Texto fuente:
————————
Querría hablar de asuntos serios. No es que no considere importantes estas cosas de Sánchez, fotografiado por Koldo García, abrazados él y Aldama, sonrientes los dos. Todo eso es importante, ya lo creo. Importante debe ser también saber quién ha filtrado esa foto, o las veces en que la señora del presidente se reunió con el comisionista de marras. Será importante, pero no es serio, sensato. Que las cosas sean graves no significa que sean serias. El cachondeo, el trilerismo y la revolución de los mindundis es sólo una gran comedia alrededor del presidente Sánchez, que estos días anda por la India.
Algunos, entre los que me encuentro, hartos de estar hartos, y ante la imposibilidad más que cierta de que las cosas cambien, han decidido tomarse esto con guasa. A cachondeo. Catedráticas de cartón piedra, amantes y meretrices, farlopa con bogavantes, maletas que pesan lo suyo en Barajas, portavoces de la extrema izquierda sobones y abusadores mientras votan leyes del sí es sí, un presidente enamorado que escribe una carta y desparece cinco días para después decirle al rey que no dimite. Esto no es serio.
————————
[Ítems de un conjunto de datos]
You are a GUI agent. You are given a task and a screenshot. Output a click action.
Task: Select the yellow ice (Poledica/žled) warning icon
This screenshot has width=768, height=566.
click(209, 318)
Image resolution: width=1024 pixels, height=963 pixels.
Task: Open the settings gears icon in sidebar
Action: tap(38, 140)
————————
Actualiza el texto fuente: reescribe todo lo que va desde "Querría hablar de" hasta "por la India.", con "Japón" en lugar de "la India".

Querría hablar de asuntos serios. No es que no considere importantes estas cosas de Sánchez, fotografiado por Koldo García, abrazados él y Aldama, sonrientes los dos. Todo eso es importante, ya lo creo. Importante debe ser también saber quién ha filtrado esa foto, o las veces en que la señora del presidente se reunió con el comisionista de marras. Será importante, pero no es serio, sensato. Que las cosas sean graves no significa que sean serias. El cachondeo, el trilerismo y la revolución de los mindundis es sólo una gran comedia alrededor del presidente Sánchez, que estos días anda por Japón.